The Lordship is not a title of nobility. It is a feudal lordship, a piece of ancient property, and it is one of England's oldest - almost 1000 years old. King William Rufus, son of the Conqueror, bestowed the title on one of his nobles, Roger de Poitou, in the late C11th. There have been more than 40 lords since then, including 16 monarchs (the so-called "Lord Kings of Bowland"), seven dukes, an earl and a baron. After 1885, the Lordship disappeared into a Towneley family trust before being claimed by Lord O'Hagan, a Towneley descendant, in 2008.
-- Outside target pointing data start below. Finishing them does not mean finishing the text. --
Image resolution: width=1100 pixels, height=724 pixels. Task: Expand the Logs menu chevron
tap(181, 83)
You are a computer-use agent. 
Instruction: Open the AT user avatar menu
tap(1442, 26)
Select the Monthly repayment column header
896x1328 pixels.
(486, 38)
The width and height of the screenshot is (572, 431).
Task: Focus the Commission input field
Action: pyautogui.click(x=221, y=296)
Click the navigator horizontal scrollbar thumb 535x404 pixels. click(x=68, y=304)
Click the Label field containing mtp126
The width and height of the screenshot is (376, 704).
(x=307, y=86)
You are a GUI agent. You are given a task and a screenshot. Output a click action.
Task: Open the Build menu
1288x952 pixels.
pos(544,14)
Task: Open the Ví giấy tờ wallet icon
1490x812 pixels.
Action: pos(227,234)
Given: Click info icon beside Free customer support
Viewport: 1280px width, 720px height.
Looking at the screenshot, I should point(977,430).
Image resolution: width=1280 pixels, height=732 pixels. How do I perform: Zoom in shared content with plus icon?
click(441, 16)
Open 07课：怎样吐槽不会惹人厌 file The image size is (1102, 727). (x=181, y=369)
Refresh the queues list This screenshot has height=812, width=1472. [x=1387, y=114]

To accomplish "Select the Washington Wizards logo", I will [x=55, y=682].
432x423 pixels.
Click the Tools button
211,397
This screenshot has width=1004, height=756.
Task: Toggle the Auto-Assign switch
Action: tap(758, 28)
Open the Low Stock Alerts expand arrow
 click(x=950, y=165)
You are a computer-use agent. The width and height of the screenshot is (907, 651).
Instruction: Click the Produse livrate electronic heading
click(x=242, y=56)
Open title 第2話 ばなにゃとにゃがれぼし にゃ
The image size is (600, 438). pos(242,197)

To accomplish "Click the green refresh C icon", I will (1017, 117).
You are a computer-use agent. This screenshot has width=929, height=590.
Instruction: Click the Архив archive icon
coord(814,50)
Like other Lords before me, including the famous Peregrine Towneley in 1835, I became Lord of Bowland by "private treaty". Like Peregrine, I bought the title but in my case, I did so to prevent it disappearing into the possession of some uncaring rich businessman or foreign buyer. My roots in the Forest stretch back to the late 1600s and I have worked with the folk at the Forest of Bowland AONB, the Slaidburn Archive and the Friends of Bowland to put this extraordinary piece of Forest history to work in the service of our community.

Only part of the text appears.